Thursday, September 08, 2005

Taking care of business (or the art of almost puking)

Today, I saw a raised black spot on my hound doggie’s inner leg. It was shaped like a watermelon seed and blackish. The raised, lumpy look of the dot caught my eye in the first place and upon initial inspection, it felt kind of hard and appeared firmly attached to her leg. My first thought: my pooch picked up a tick. Major EEWWW. I’ve never had the luxury of seeing a tick attached to anything, so after a vigorous hand-washing, I hopped online to get some information.

Not finding any photos of actual ticks attached to any being, I did find an abundance of information about what to look for when you suspect that watermelon seed attached to your dog might actually be a blood-sucking arachnid. 1) Resembles a watermelon seed—check. 2) Engorged—check. 3. Attached close to the skin—check. 4) Brownish or black in color—check. By this point, my skin was crawling. I hauled my oversized flashlight out from under the kitchen sink, donned some latex gloves and began examining the site further. I saw something right under the skin, attaching the seed to my dog. This fit with the information I read.

The concurring online opinions outlined taking a pair of tweezers and gently pulling the tick free. What if I was wrong? My dog is prone to skin tags, so concern about being wrong and pulling at a damaged skin tag flip-flopped in my belly, churning up sea foam. If I didn’t do anything, I might endanger her health further. This foreign object was fresh on the canine-parent radar screen; really, the quicker I dealt with it, the less likely my baby dog would contract any illnesses.

After a failed attempt at reaching my husband by phone ( he’s seen attached ticks before—closest thing to a resident expert I had at hand), I decided to act. I swabbed around the seedling with some rubbing alcohol, as the multiple online experts advised, being careful to not cover the black thingie. After swabbing, I let my hound doggie rest on the back porch while I gathered my supplies. Since she’s a wussie disguised as a 115-pound canine, it’s best to do any first aid in stages, or you’ll find yourself on the losing end of a greased hog wrestling match.

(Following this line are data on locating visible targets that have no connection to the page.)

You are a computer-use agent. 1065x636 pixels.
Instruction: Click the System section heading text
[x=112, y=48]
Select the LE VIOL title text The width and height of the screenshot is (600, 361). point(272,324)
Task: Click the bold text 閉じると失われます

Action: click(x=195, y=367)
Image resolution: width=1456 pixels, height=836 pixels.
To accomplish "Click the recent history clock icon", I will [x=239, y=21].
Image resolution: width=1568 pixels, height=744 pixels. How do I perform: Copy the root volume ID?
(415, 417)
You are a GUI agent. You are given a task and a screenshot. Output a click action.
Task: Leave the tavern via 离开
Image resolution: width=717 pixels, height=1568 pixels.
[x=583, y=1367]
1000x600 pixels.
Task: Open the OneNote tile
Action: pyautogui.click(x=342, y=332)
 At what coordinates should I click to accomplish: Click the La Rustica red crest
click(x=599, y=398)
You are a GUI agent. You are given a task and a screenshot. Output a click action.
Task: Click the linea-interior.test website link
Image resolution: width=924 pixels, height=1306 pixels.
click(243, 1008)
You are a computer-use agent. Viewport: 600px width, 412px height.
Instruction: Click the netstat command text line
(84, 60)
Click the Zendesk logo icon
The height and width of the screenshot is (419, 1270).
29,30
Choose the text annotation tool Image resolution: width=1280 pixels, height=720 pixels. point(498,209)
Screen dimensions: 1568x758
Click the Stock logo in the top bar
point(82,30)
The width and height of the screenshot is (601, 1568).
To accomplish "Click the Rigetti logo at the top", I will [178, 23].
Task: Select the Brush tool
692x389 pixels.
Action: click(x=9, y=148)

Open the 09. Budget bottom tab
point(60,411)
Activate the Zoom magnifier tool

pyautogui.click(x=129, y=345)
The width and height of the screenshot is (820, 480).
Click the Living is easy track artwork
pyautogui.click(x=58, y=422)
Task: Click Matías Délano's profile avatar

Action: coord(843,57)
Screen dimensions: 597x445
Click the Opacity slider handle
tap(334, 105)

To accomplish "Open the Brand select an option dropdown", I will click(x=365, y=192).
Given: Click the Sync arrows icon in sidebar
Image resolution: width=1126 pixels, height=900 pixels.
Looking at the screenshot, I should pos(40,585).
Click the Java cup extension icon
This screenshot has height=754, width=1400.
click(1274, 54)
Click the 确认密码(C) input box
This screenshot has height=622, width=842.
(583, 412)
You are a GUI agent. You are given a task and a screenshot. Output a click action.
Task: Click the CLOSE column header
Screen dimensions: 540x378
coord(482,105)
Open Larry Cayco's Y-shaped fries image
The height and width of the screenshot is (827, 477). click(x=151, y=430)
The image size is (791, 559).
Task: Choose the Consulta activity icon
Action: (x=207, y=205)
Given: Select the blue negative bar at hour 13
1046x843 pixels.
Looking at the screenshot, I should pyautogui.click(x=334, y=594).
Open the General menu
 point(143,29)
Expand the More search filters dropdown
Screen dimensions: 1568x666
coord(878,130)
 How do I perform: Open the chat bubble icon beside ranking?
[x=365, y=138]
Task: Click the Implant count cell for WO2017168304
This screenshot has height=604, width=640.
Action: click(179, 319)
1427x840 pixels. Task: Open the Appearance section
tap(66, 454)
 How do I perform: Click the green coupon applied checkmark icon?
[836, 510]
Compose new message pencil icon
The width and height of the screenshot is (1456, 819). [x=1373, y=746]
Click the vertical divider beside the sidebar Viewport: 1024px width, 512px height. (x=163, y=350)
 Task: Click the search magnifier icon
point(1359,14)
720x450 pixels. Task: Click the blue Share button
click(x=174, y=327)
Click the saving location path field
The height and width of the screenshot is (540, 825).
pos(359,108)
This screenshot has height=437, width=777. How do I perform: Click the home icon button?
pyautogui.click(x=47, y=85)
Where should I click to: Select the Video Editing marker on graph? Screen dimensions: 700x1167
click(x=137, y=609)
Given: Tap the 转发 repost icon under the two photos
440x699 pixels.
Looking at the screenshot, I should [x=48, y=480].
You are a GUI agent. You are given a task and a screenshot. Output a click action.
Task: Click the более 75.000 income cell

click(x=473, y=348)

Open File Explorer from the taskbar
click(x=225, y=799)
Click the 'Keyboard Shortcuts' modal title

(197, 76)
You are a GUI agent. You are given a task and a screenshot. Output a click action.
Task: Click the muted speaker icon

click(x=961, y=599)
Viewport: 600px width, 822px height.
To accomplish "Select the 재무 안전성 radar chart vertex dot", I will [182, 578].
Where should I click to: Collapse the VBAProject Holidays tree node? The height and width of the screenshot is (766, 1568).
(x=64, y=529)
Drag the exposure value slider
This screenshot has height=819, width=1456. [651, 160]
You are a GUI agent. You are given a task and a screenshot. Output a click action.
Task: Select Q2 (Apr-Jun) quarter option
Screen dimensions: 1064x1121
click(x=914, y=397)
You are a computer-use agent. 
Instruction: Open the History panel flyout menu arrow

Tweezers, rubbing alcohol in a glass jar, latex gloves and flashlight in tow, I approached my de-ticking subject. To my horror, her leg was now covered with blood and missing the watermelon seed. I’ve dealt with wounds before—four kids insure that a mother will get the chance encounter with road rash, cuts and scraped knees. Never have I felt so alone and helpless as I did facing my dog’s leg covered in blood. I vacillated between wanting to puke and faint. Think—what do I do to make it better?

Stop the bleeding—I needed to stop the bleeding. I grabbed an old kitchen towel and tied a tourniquet around her leg. Okay, it was more like a loose bandage wrapped around an earthworm, because she wouldn’t stop wiggling, but it did the job.

Woozy, I phoned my husband again. I told him what I did, and he said to take it off and gently shave the area around the wound, so I could clean it up and apply a bandage with Neosporin on it. Duh—I know that, but couldn’t think clearly.

As I look at my slightly hairier pants, after trying to wrestle with my dog, disposable razor in hand, I’m feeling quite blue that I balked in this small emergency situation. Yeah, she’s fine now, all cleaned up and lounging on the back porch like all happy hound dogs like to do. The miniature crisis is over. I dealt with it, but I receive a failing grade for being unable to deal with it alone.